◆ RECORDS FOR THE TASK ◆
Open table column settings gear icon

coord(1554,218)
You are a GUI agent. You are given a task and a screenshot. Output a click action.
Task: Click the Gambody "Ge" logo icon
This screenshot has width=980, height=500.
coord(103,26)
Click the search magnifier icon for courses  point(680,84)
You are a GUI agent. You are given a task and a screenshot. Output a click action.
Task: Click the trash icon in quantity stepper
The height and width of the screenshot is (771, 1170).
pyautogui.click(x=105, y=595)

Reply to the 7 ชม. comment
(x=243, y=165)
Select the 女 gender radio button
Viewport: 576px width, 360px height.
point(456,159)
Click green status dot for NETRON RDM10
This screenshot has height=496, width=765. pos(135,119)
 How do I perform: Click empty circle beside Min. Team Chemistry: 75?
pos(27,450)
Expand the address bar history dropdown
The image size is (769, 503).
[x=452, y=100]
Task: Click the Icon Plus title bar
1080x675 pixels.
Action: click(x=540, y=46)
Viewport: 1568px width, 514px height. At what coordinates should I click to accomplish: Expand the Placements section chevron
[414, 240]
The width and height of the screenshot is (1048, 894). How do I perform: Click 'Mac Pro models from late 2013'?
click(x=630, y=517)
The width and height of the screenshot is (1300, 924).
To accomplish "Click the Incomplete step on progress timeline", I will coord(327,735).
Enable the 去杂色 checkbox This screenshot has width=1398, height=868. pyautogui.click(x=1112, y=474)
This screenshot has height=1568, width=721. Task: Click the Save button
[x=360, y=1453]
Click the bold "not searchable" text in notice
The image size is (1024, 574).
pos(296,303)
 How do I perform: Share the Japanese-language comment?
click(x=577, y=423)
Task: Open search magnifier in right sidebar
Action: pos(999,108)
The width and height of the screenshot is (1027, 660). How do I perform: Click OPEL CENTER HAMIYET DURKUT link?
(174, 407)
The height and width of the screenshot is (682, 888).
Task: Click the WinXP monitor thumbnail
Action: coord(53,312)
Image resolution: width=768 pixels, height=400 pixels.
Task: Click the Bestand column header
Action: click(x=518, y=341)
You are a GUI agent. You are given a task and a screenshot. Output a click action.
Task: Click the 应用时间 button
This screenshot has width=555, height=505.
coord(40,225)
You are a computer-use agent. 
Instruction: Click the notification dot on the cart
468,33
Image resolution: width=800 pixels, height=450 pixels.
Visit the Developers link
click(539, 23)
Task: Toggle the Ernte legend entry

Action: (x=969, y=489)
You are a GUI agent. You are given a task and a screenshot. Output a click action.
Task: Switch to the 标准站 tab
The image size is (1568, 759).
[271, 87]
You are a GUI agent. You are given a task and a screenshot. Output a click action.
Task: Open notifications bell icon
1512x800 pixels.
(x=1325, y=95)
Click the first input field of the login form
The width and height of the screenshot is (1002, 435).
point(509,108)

◆ WHAT TO DO ◆
Reproduce every one of the records above, line for line and with nothing altered.

◆ ANSWER TO THIS TASK ◆
Open table column settings gear icon

coord(1554,218)
You are a GUI agent. You are given a task and a screenshot. Output a click action.
Task: Click the Gambody "Ge" logo icon
This screenshot has width=980, height=500.
coord(103,26)
Click the search magnifier icon for courses  point(680,84)
You are a GUI agent. You are given a task and a screenshot. Output a click action.
Task: Click the trash icon in quantity stepper
The height and width of the screenshot is (771, 1170).
pyautogui.click(x=105, y=595)

Reply to the 7 ชม. comment
(x=243, y=165)
Select the 女 gender radio button
Viewport: 576px width, 360px height.
point(456,159)
Click green status dot for NETRON RDM10
This screenshot has height=496, width=765. pos(135,119)
 How do I perform: Click empty circle beside Min. Team Chemistry: 75?
pos(27,450)
Expand the address bar history dropdown
The image size is (769, 503).
[x=452, y=100]
Task: Click the Icon Plus title bar
1080x675 pixels.
Action: click(x=540, y=46)
Viewport: 1568px width, 514px height. At what coordinates should I click to accomplish: Expand the Placements section chevron
[414, 240]
The width and height of the screenshot is (1048, 894). How do I perform: Click 'Mac Pro models from late 2013'?
click(x=630, y=517)
The width and height of the screenshot is (1300, 924).
To accomplish "Click the Incomplete step on progress timeline", I will coord(327,735).
Enable the 去杂色 checkbox This screenshot has width=1398, height=868. pyautogui.click(x=1112, y=474)
This screenshot has height=1568, width=721. Task: Click the Save button
[x=360, y=1453]
Click the bold "not searchable" text in notice
The image size is (1024, 574).
pos(296,303)
 How do I perform: Share the Japanese-language comment?
click(x=577, y=423)
Task: Open search magnifier in right sidebar
Action: pos(999,108)
The width and height of the screenshot is (1027, 660). How do I perform: Click OPEL CENTER HAMIYET DURKUT link?
(174, 407)
The height and width of the screenshot is (682, 888).
Task: Click the WinXP monitor thumbnail
Action: coord(53,312)
Image resolution: width=768 pixels, height=400 pixels.
Task: Click the Bestand column header
Action: click(x=518, y=341)
You are a GUI agent. You are given a task and a screenshot. Output a click action.
Task: Click the 应用时间 button
This screenshot has width=555, height=505.
coord(40,225)
You are a computer-use agent. 
Instruction: Click the notification dot on the cart
468,33
Image resolution: width=800 pixels, height=450 pixels.
Visit the Developers link
click(539, 23)
Task: Toggle the Ernte legend entry

Action: (x=969, y=489)
You are a GUI agent. You are given a task and a screenshot. Output a click action.
Task: Switch to the 标准站 tab
The image size is (1568, 759).
[271, 87]
You are a GUI agent. You are given a task and a screenshot. Output a click action.
Task: Open notifications bell icon
1512x800 pixels.
(x=1325, y=95)
Click the first input field of the login form
The width and height of the screenshot is (1002, 435).
point(509,108)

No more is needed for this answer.